Over time, instrument makers shifted to using whole animal hides because they offered more volume and durability than a single bladder. But the bladder was the original solution to the same engineering problem: how to store enough air to keep a reed vibrating continuously.
Why Animal Bladders Work for Instruments
Animal bladders have a few properties that make them naturally useful for instrument building. They’re lightweight, airtight when properly prepared, and flexible enough to inflate and deflate repeatedly without tearing.
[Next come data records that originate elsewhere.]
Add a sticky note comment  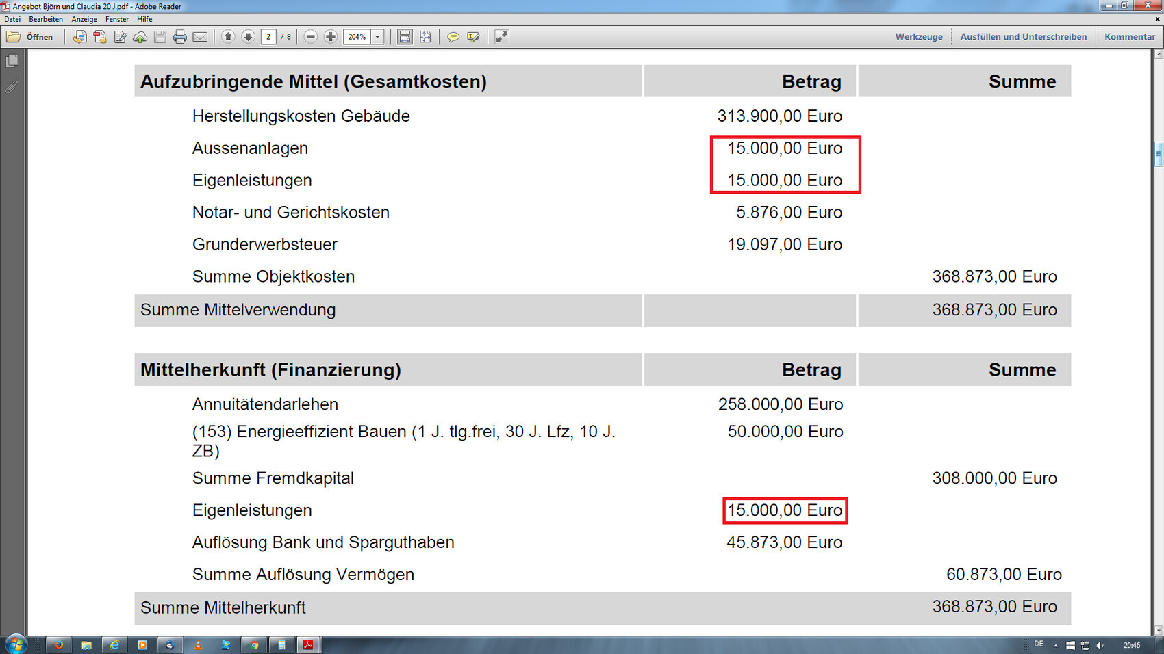click(453, 37)
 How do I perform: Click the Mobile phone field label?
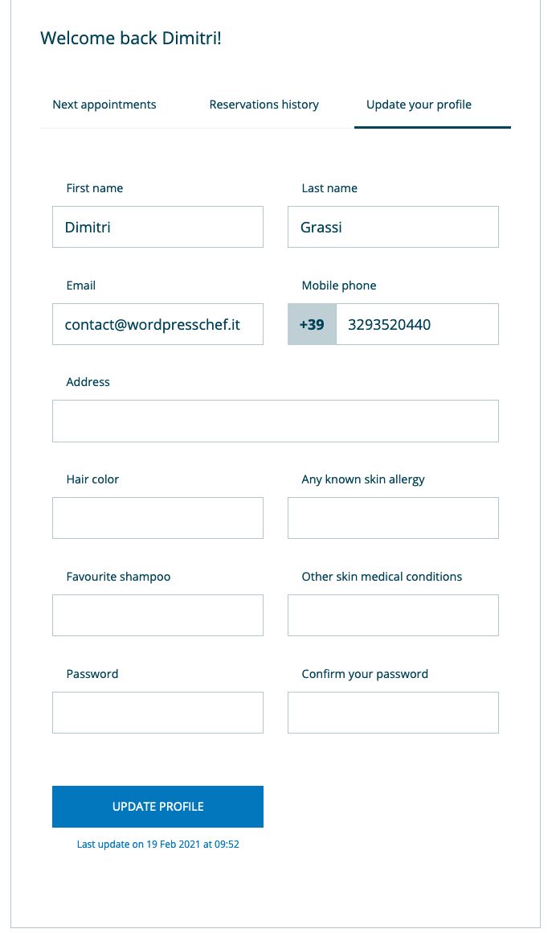point(339,286)
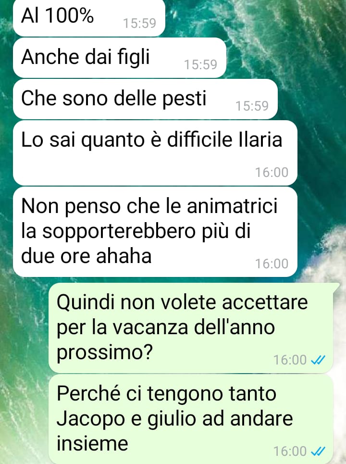Screen dimensions: 346x464
Task: Click the 16:00 timestamp after 'insieme'
Action: coord(290,451)
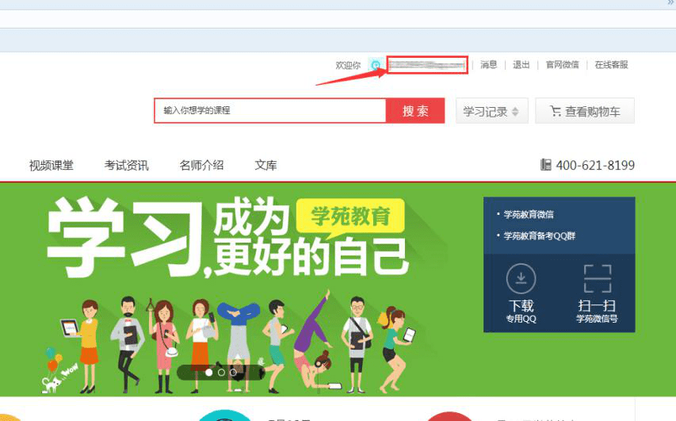Open the 视频课堂 navigation tab
676x421 pixels.
click(52, 165)
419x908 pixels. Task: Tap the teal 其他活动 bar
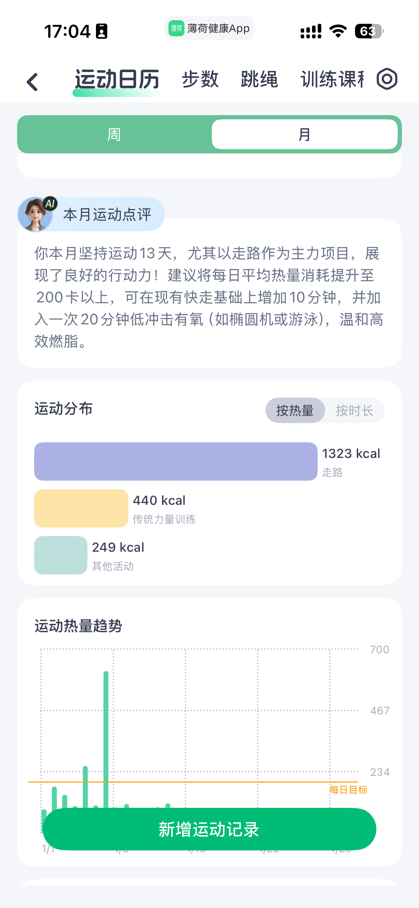click(x=60, y=555)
A bladder wall is thin enough to respond to changes in air pressure quickly, which helps maintain a steady airflow over a reed or a consistent resonance for a vibrating string.
Bladders from pigs, cows, and sheep were the most commonly used, since these animals were already being slaughtered for food and their organs were readily available. Preparing a bladder for musical use involved cleaning it thoroughly, inflating it to stretch the walls, and then drying it so it held its shape. The result was a natural, elastic membrane that could be tied securely onto a wooden pipe or stick.
Today, some instrument makers building historical reproductions still use animal bladders for authenticity, though synthetic materials like rubber and silicone can serve the same function. For museum-quality replicas and historically informed performance groups, real bladders remain the preferred choice because they produce the tension and airflow characteristics that define the original sound of these instruments.